I was intrigued enough by the force of the bile being directed toward her to go and find the offending essay – which is here http://bit.ly/N5oce1 - and reading it; not because I have any particular interest in feminism or the American political milieu.
As I read it, I found myself not particularly responding in any meaningful way to the admission that the feminist ideal was being undermined by the considered observations of one of its own. I instead found Ms Slaughter messages had a much generalised and powerful impact; one which spoke more tellingly of the state of organisations and the importance of the role of real employee engagement.
Here are some comments on the points that Anne-Marie Slaughter raised or implied in her essay.
- Understand your own personal drivers. Unless employees can articulate their own needs, desires and drivers in the context of work and personal life, it is very difficult for them to know how they can give of their best at work (or at home).
- Beware the career stereotypes. Ms Slaughter highlights admirably the fact that people generally and organisations in particular seem to be defining the world of work using archaic parameters. An example of this is the accepted wisdom that people peak at work between the ages of 45 and 55 – but as the average mortality age rises, this becomes less and less relevant.
- The power of identifying the key influencers. Successful working is about working with the right people to get the job done and knowing who can give the strongest and most appropriate impetus to your work for successful outcomes. Great stakeholder management provides far greater chances of success and can also enable more flexible ways of working.
- Time-management and prioritising. Working in the increasingly-frenetic world fuelled by ever-slicker technology which in turn develops ever-greater expectations of response-times, I watch clients of mine trying to balance the demands of their various inboxes with what’s actually important at work. It seems obvious that unless we can personally operate a whole lot smarter we will lose control of our work-life equilibrium and end up exhausted, unfulfilled and possibly looking for a new job.
- Beware time-machos. Time machismo – what a great phrase! – relates to those people who value the time spent at work more highly than the productive outputs. Time-machos are those people who are always in work when you arrive and are still beavering away when you leave. They are the people who see hours-worked as a competition that they have to win.

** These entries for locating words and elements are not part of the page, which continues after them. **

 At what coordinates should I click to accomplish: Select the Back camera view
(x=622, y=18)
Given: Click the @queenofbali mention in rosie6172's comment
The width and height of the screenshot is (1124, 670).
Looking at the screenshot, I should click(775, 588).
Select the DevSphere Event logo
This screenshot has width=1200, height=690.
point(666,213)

- Concentrate on the amount of face-time. How much face-time do you actually need with people? Who need more; with whom can you deal with less face-time? Determining this will help to establish how much time you need to be office-based and how much time can be spent remotely.
- The power of joined-up HR policies. Okay, so this is not covered in Anne-Marie’s essay but is clearly implied. The written policies that govern the organisation’s employees, the ways in which people get remunerated, the flexibility to set output-focussed objectives, the things for which people earn plaudits / receive negative feedback: all these set the tone of the organisation, determine what sorts of people are attracted to the business and enable individuals to live a healthily-balanced life.

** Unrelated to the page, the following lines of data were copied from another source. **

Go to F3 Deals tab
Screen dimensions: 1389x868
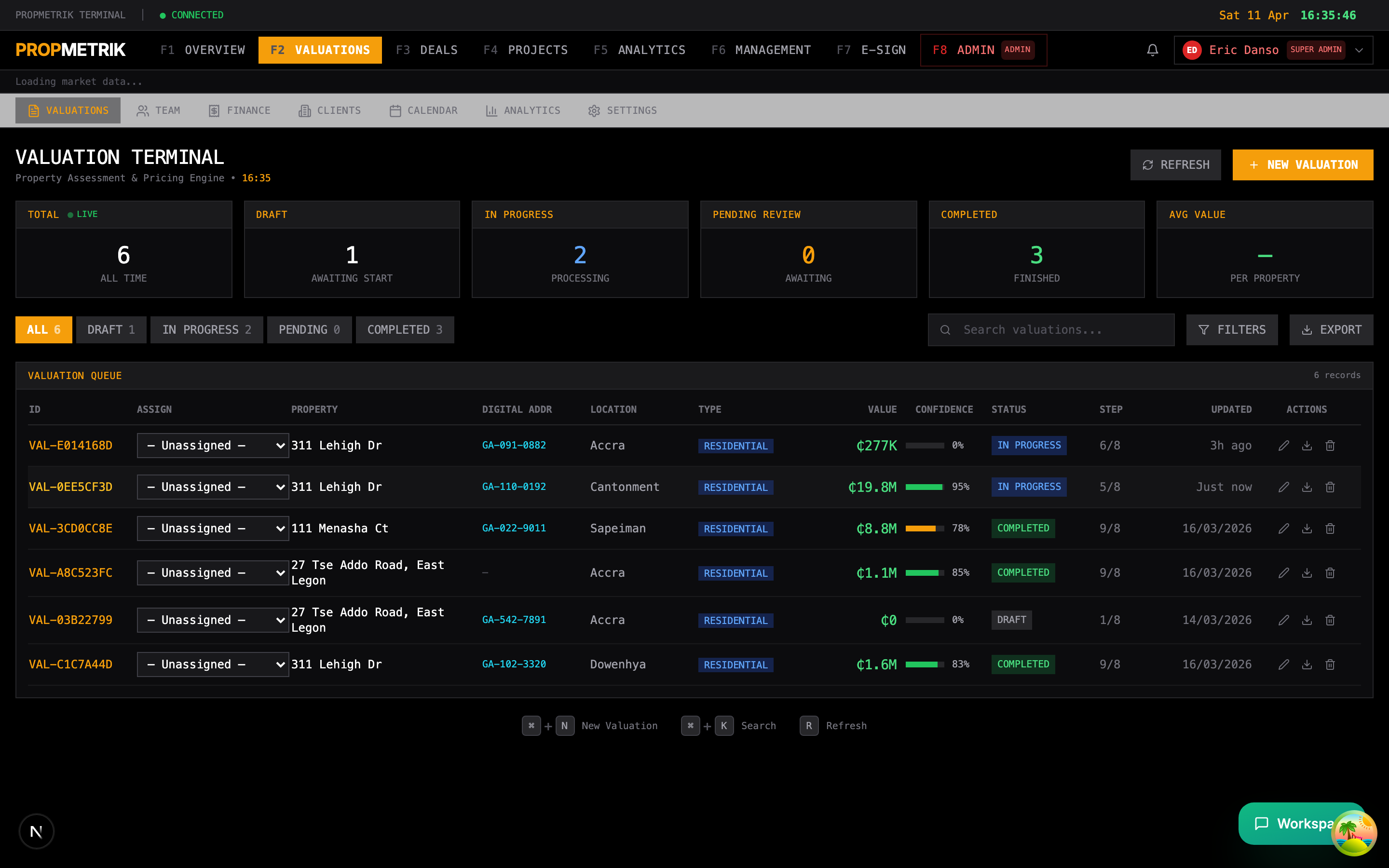coord(426,50)
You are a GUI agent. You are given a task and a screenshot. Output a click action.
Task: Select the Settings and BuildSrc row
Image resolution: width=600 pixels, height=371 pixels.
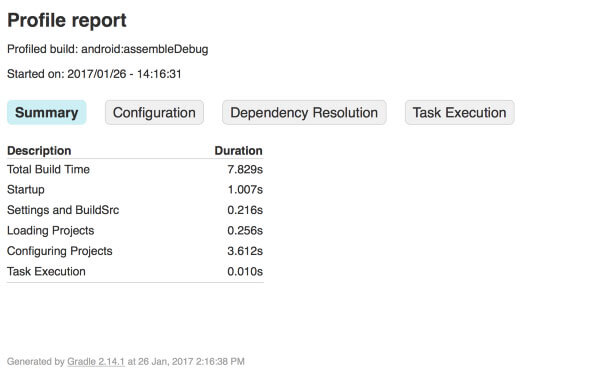(x=135, y=210)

- The impact of the unwritten ‘rules’. The tone set by the senior team has an enormous influence on organisational behaviour. The extent to which “what gets measured gets done” often determines the degree of suffocating process compared with the flexibility to achieve the required outcomes by the most effective route possible. The toleration of time-machismo and other unacceptable behaviours sends out clear messages to organisation members that senior managers are not perhaps good stewards of the individual.
The essay from Ms Slaughter might have upset some people. But I believe that it contains strong reinforcement of the tenets of employee engagement and effective HR management. Why not read it and form your own views: it’s an interesting read.